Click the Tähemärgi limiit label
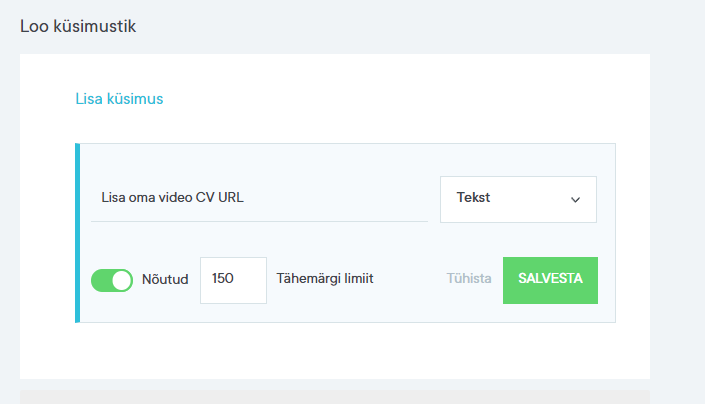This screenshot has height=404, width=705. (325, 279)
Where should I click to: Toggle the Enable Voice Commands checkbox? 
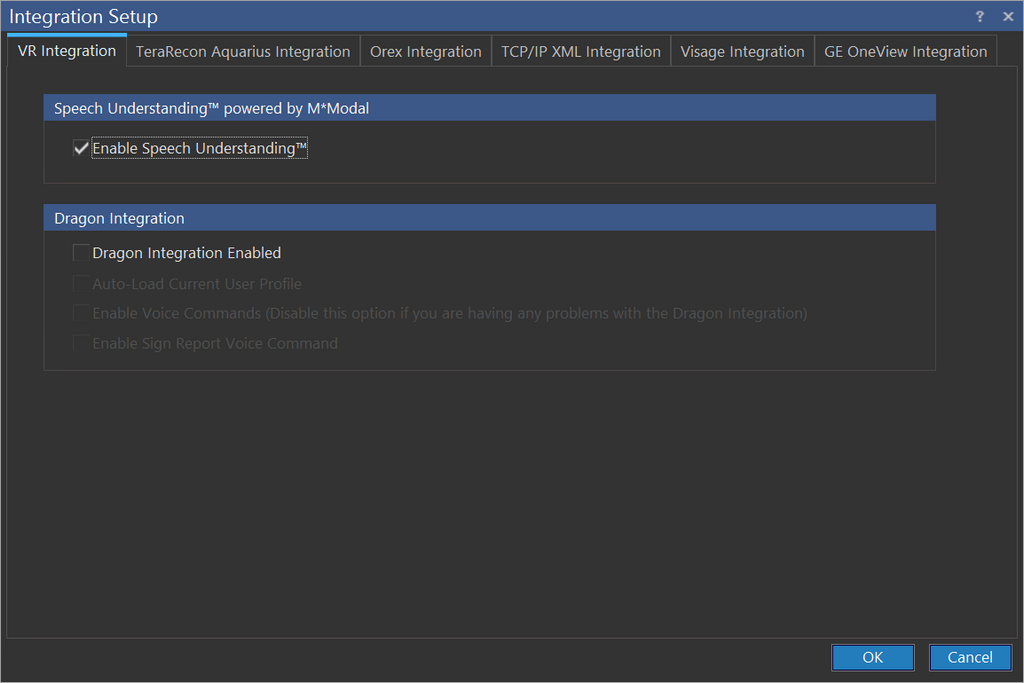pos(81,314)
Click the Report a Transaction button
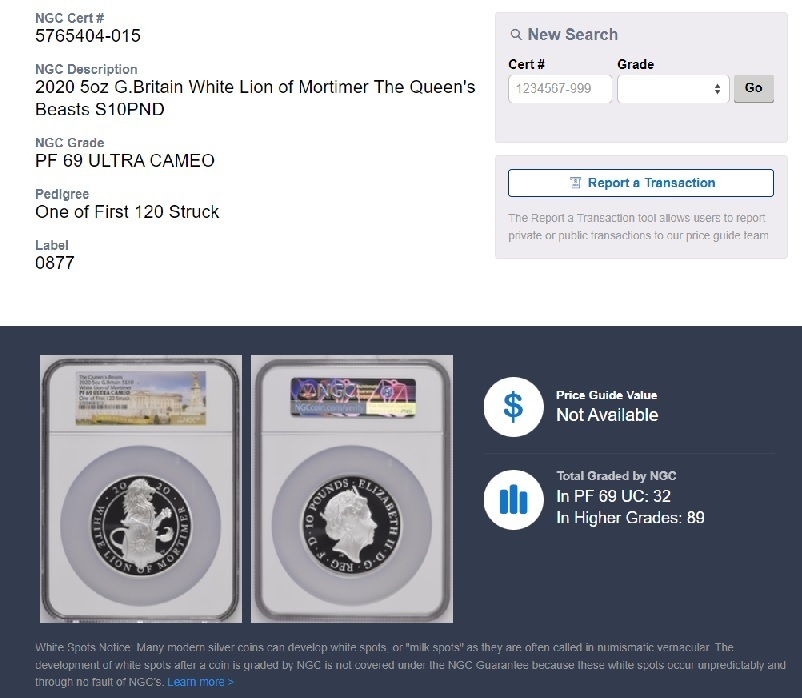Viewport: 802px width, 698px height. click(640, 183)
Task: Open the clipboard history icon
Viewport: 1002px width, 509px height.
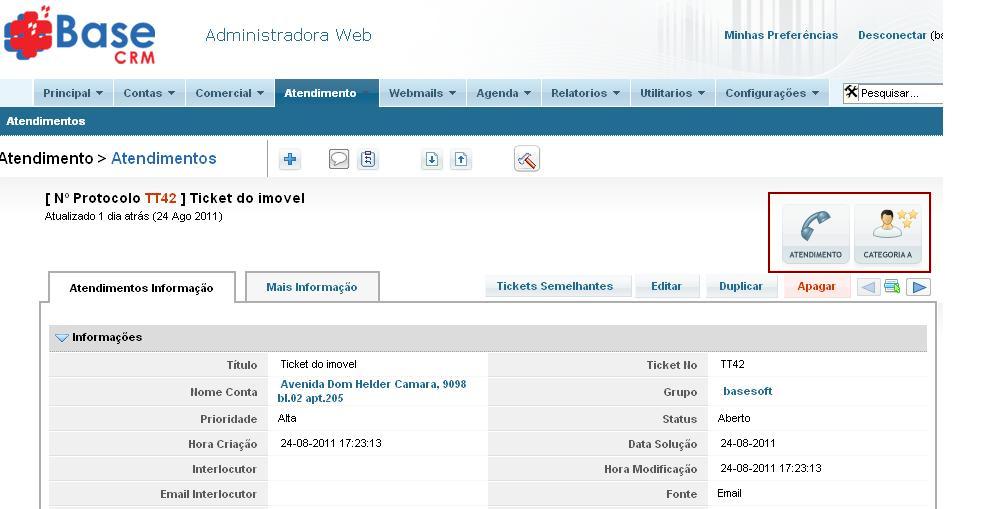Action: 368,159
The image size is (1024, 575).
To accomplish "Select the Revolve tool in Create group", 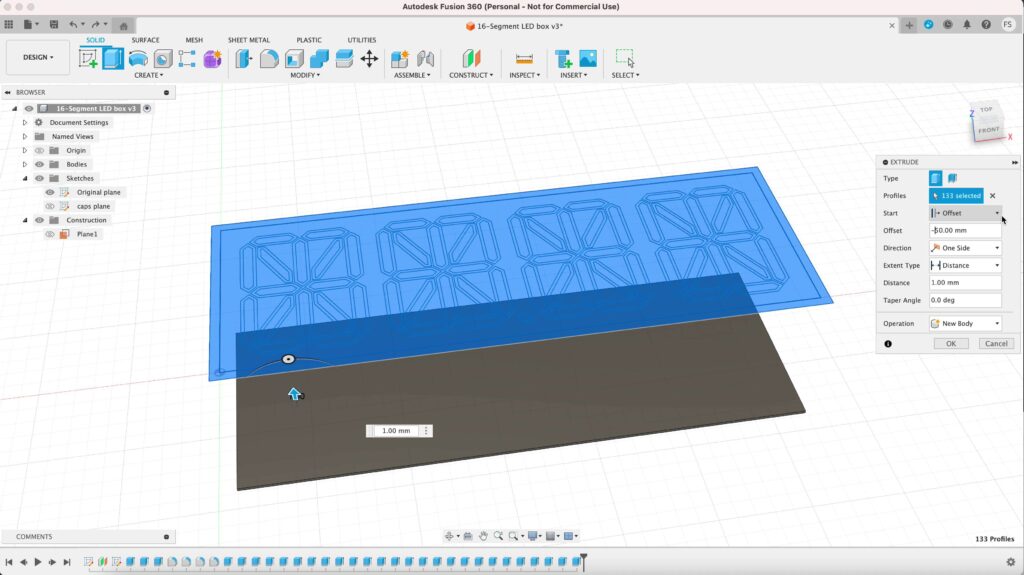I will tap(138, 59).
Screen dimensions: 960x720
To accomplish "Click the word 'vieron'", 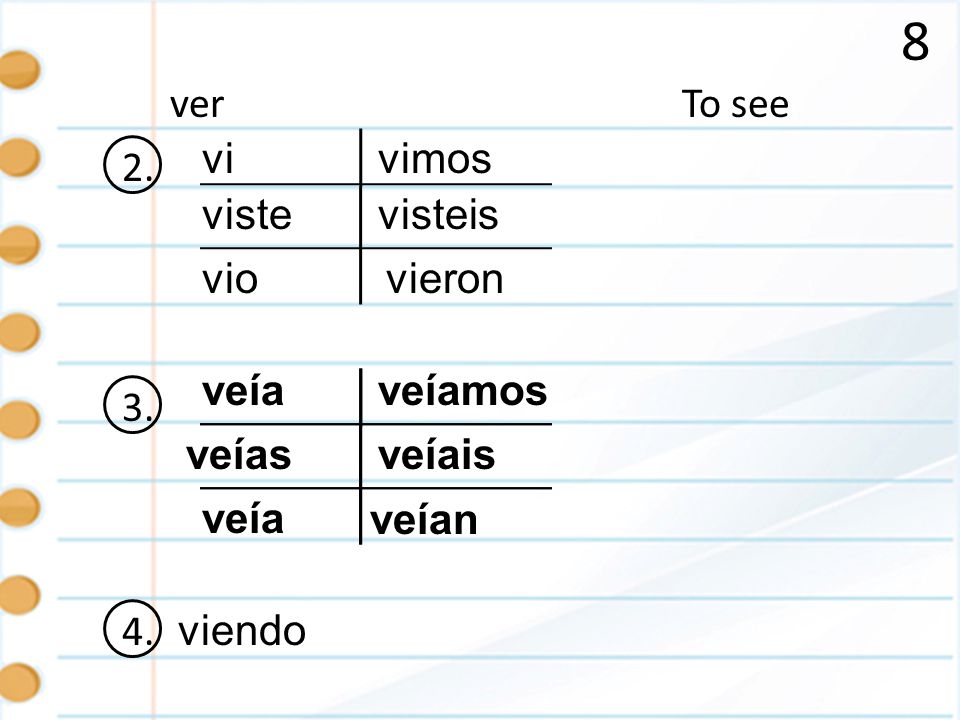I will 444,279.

=-=-=-=-=

**Exercise:**
Give the lines again word for word, from the start of the records to the line holding "Task: Open the clipboard history icon", both included, and leave out any picture.

**Written answer:**
Click the Tähemärgi limiit label
This screenshot has height=404, width=705. (325, 279)
Where should I click to: Toggle the Enable Voice Commands checkbox? 
pos(81,314)
Click the Report a Transaction button
Viewport: 802px width, 698px height. click(640, 183)
Task: Open the clipboard history icon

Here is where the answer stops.